My first thought was “no”, but after giving it further consideration, it’s a more developed “no”. Here’s the thing:
The free market will never fix technology policy issues.
And why is that? An effective free market solution requires informed consumers. But consumers are not informed when it comes to technology services. As one of the panelists mentioned, it would take 76 work days per year to keep up with the privacy policies for the average user. That’s entirely untenable, and it’s probably gotten worse since that article was published five years ago.
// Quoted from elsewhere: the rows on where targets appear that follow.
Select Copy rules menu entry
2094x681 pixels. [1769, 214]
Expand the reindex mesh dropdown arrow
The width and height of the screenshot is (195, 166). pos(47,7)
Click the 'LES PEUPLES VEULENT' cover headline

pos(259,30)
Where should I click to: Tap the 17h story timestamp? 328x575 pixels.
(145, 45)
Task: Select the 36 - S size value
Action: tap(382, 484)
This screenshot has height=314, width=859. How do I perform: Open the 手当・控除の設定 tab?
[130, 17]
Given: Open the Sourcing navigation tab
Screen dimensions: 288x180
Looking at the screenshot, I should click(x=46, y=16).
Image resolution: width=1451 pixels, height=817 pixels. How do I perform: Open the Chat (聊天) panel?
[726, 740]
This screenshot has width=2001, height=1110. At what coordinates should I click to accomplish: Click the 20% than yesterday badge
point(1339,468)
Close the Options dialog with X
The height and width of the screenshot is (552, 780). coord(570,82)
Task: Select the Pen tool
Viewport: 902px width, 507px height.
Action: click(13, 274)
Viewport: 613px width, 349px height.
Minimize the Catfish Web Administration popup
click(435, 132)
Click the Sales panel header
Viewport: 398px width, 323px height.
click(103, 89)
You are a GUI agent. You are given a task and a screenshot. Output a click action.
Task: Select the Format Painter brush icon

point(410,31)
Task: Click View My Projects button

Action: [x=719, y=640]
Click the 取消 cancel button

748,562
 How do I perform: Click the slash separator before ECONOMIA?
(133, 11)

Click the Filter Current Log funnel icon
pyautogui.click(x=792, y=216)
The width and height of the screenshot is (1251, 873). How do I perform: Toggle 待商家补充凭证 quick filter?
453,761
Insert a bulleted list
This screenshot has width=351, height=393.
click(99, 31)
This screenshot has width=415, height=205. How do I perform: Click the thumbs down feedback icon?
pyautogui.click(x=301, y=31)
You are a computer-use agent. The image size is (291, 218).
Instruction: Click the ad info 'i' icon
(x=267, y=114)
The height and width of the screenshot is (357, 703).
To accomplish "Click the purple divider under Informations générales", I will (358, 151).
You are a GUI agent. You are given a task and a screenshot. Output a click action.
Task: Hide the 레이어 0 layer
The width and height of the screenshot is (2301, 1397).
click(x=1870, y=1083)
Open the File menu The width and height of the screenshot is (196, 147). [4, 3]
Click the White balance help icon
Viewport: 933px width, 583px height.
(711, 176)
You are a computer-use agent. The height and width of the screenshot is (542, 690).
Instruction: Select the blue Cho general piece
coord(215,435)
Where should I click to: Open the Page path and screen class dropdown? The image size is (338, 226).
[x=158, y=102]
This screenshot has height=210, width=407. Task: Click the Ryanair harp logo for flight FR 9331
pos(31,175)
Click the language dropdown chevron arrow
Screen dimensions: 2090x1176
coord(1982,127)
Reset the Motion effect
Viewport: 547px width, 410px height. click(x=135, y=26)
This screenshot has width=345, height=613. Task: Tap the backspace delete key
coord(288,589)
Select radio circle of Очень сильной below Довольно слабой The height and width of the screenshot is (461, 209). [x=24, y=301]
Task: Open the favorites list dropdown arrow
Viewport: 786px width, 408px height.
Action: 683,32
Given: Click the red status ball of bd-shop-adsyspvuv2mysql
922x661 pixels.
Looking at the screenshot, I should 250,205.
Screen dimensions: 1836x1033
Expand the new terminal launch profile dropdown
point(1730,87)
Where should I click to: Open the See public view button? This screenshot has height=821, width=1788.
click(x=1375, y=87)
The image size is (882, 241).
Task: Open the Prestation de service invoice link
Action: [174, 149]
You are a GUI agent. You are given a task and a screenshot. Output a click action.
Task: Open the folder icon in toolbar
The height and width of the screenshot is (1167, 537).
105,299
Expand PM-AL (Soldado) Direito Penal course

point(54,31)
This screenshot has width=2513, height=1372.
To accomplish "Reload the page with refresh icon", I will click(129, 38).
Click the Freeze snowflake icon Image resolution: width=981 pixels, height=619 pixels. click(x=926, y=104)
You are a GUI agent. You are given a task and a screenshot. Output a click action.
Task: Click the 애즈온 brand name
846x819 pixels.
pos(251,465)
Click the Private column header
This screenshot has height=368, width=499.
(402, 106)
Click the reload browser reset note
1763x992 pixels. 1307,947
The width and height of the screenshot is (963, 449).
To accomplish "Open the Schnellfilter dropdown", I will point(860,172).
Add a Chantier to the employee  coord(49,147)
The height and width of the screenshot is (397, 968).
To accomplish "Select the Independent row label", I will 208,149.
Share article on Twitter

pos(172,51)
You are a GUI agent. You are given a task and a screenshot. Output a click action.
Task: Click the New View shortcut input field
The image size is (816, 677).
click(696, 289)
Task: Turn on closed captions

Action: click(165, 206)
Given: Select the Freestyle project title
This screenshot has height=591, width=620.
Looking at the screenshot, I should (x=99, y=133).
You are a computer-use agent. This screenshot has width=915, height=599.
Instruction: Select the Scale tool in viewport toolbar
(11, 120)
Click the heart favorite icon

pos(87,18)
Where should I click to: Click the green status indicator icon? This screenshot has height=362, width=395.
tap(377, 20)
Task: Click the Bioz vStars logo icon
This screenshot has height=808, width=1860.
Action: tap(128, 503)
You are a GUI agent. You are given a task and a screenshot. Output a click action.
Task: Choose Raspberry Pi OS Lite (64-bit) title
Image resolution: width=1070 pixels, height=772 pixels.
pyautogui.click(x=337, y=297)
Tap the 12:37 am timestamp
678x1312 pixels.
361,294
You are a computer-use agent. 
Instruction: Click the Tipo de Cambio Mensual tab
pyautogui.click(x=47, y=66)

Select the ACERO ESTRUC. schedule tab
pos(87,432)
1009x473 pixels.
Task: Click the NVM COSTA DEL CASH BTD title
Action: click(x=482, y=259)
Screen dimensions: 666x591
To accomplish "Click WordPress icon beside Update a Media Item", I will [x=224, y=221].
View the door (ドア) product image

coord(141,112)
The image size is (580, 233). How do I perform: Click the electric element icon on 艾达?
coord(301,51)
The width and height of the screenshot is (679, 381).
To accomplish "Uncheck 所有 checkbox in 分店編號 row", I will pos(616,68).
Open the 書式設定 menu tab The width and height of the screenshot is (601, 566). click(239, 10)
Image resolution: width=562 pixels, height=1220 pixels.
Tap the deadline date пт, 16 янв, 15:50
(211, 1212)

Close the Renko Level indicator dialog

One possible solution is a standard TL;DR (too long; didn’t read) format for privacy policies. This would at least allow users to “read” policies in something approaching a reasonable time. I’m not convinced that the industry could develop and widely adopt such a standard. It would probably take at least some degree of nudging from the FTC or other regulatory body. In likelihood, it would probably be more like the FDA’s requirements for nutrition labels.
But let’s assume that a privacy TL;DR standard developed and gained wide adoption without government intervention. It still doesn’t fix the problem. Access to information is not sufficient. Being informed also requires having the sophistication to process the information. Does the average user have the necessary knowledge to understand the implications of the privacy policy?
So a basic premise of a free market solution does not apply. But there’s another issue, too: competition. For services like Unrollme, it’s relatively easy for new competitors to spring up. If Unrollme does unsavory things with data, users can switch. That’s less the case with services like Facebook where the whole point is to be in the same place as your friends. Ask the Google+ team how easy it is to be an effective competitor against Facebook. Where there’s a network effect, there’s an effective lack of choice. Everyone these days wants to develop a network effect because that’s how they hold on to users.
The point of all of this is to say that it will probably never be reasonable to expect market effects to prevent user-hostile terms of service. While the free (or free-ish) market may be effective in some areas, technology policies is not one of them. User protection will only happen by way of regulation or legislation.